Three years of imatinib following surgery for KIT-positive gastrointestinal stromal tumor conferred longer recurrence-free survival and OS compared with 12 months of treatment, according to the results of a phase 3 international study.
“Because GIST recurrence is frequent after discontinuation of adjuvant imatinib, studies that evaluate still longer treatments are warranted,” the researchers concluded.
Researchers compared 12 months and 36 months of adjuvant imatinib 400 mg in 200 patients with KIT-positive GIST removed at surgery. Patients were enrolled between February 2004 and September 2008 at 24 hospitals in Finland, Germany, Norway and Sweden. The median follow-up was 54 months.
Patients assigned to 36 months of imatinib had significantly longer recurrence-free survival (HR=0.46; 95% CI, 0.32-0.65) compared with patients assigned to imatinib for 12 months (65.6% vs. 47.9%). In addition, although based on only a small number of deaths, those patients assigned to longer imatinib treatment also had longer OS (HR=0.45; 95% CI, 0.22-0.89). Five-year survival for patients assigned to 36 months of imatinib was 92%, compared with 81.7% among patients assigned 12 months.
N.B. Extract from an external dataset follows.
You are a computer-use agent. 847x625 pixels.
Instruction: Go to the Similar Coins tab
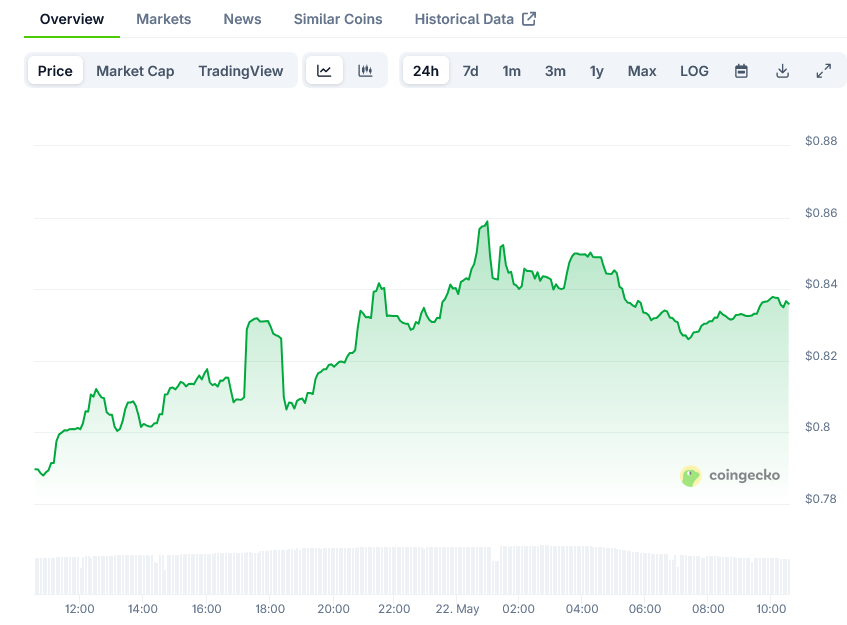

In an accompanying editorial, Charles D. Blanke, MD, chief of medical oncology at the University of British Columbia and vice president of the British Columbia Cancer Agency, noted that the FDA recently granted regular approval for adjuvant use of imatinib in adults after resection of KIT-positive GISTs. The results of this trial established 3 years of 400 mg of imatinib per day as the new standard of care for postoperative treatment of patients with resected high-risk GISTs, Blanke added.
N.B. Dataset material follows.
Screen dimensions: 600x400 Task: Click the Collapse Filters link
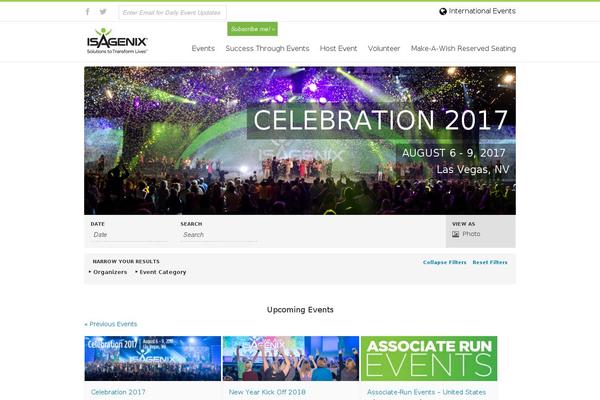[x=445, y=262]
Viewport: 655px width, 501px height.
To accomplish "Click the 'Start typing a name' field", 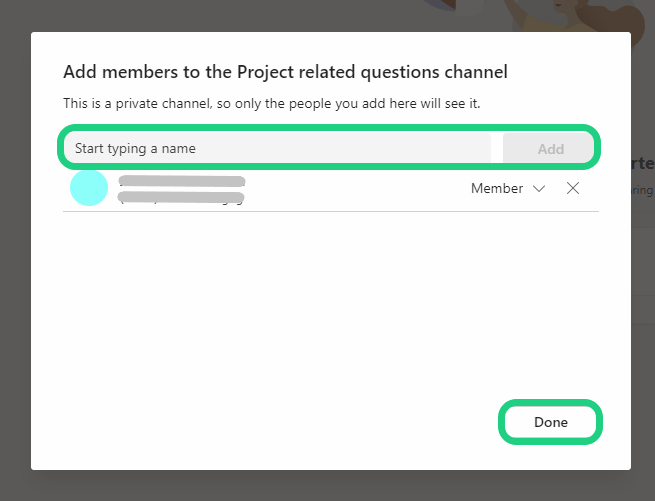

“Some clinicians will use imatinib for a longer period, perhaps choosing to treat patients indefinitely. Investigators and clinicians alike will increasingly face the question of best postoperative duration of treatment with cytostatic, biologic targeted agents. However, correlative science provides little guidance,” Blanke wrote. “Laboratory biomarker studies may eventually provide information about which patients are unlikely to have recurrence, and thus are not capable of benefiting from any adjuvant therapy, but questions about curability or duration will not be answered by preclinical trials. As pathway-driven adjuvant therapy becomes more prolonged, increasing patients’ tolerance of even low-grade toxicities will be critical to improve their adherence to expensive treatments that could last for decades.”